## Records for the exercise:
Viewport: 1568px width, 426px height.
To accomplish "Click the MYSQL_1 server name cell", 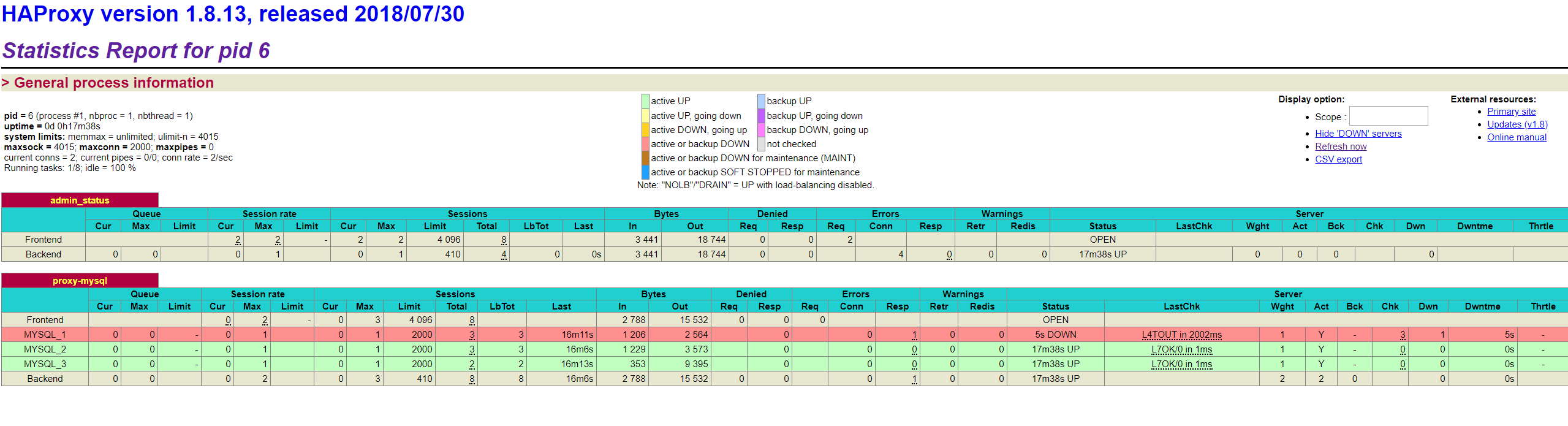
---
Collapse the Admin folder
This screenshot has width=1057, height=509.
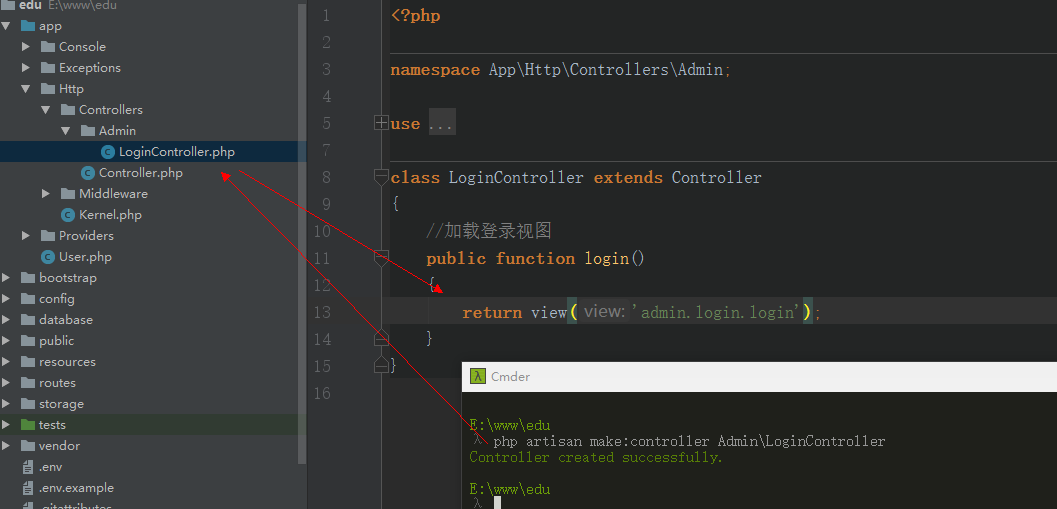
==
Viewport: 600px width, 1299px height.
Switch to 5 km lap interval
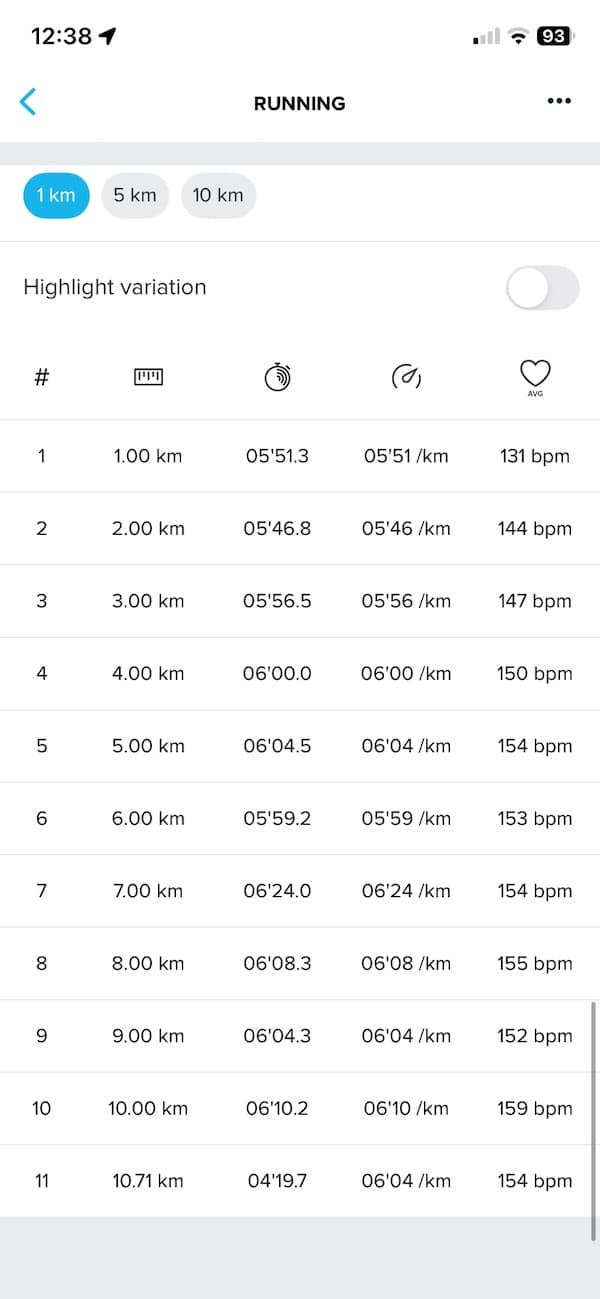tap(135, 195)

## Given task:
Copy the entries above word for word, from the line with "Viewport: 1568px width, 426px height." to the line with "the MYSQL_1 server", both lines included, and leave out the pictures.

## Worked solution:
Viewport: 1568px width, 426px height.
To accomplish "Click the MYSQL_1 server name cell", 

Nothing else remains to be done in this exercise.